EXCERPT PROVIDED:
It looks like it also supports uploading & inserting, but it's more annoying -- it doesn't integrate with my iPhoto media panel, and it has no support for resizing the image on upload. Meh -- I just upgraded my Flickr account today too, so that remains a perfectly great option for me to get images up to the web. Streamlining the Flickr integration is worth the $10 upgrade alone for me.

Most of my online output is going to Twitter (@tilt) or Facebook these days, but I wanted to dust this setup off a little bit for the purpose of a few essay ideas rattling around in my head.

Update: Mars Edit 2 has done this since 2007, it turns out. I just failed to pay much attention at the time. Whee!

November 01, 2009

Demon's Souls

Several good games came out recently. There are plenty of people who will (correctly) tell you to pick up Torchlight, or Borderlands, both of which evoke the spirit of Diablo in different yet very awesome ways. I've also been finally trying out Halo: ODST and liking it very much. There's even a few new MMOs out -- Champions Online and Aion -- that are both beautifully flawed in their own special ways, and probably deserve a little blog action. But I'm not here today to talk about any of those fine games with you.

WHAT IS NEEDED: In the blog excerpt, which two sites does the writer say get most of their online output these days? The records after this point come from a different source than the blog excerpt.

DATA LINES:
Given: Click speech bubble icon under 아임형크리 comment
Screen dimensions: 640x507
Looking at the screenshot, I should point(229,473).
...
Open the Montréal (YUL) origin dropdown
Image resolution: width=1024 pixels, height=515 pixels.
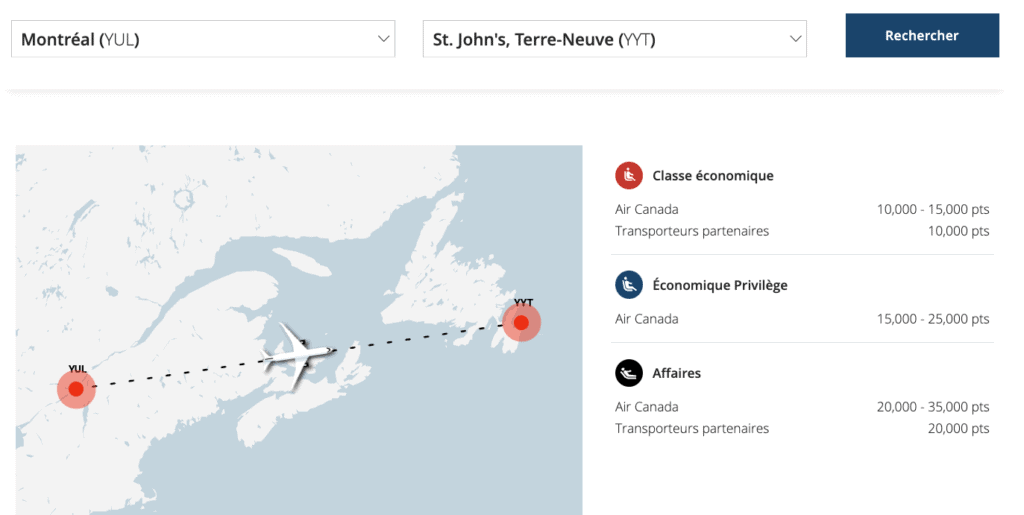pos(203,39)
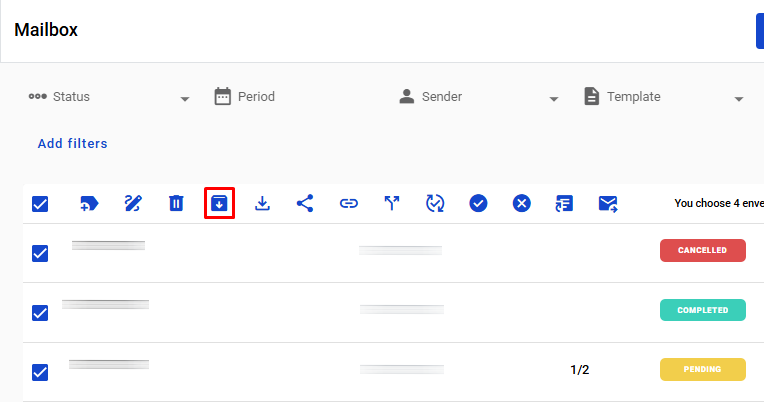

TASK SOLUTION: Twitter (@tilt) and Facebook.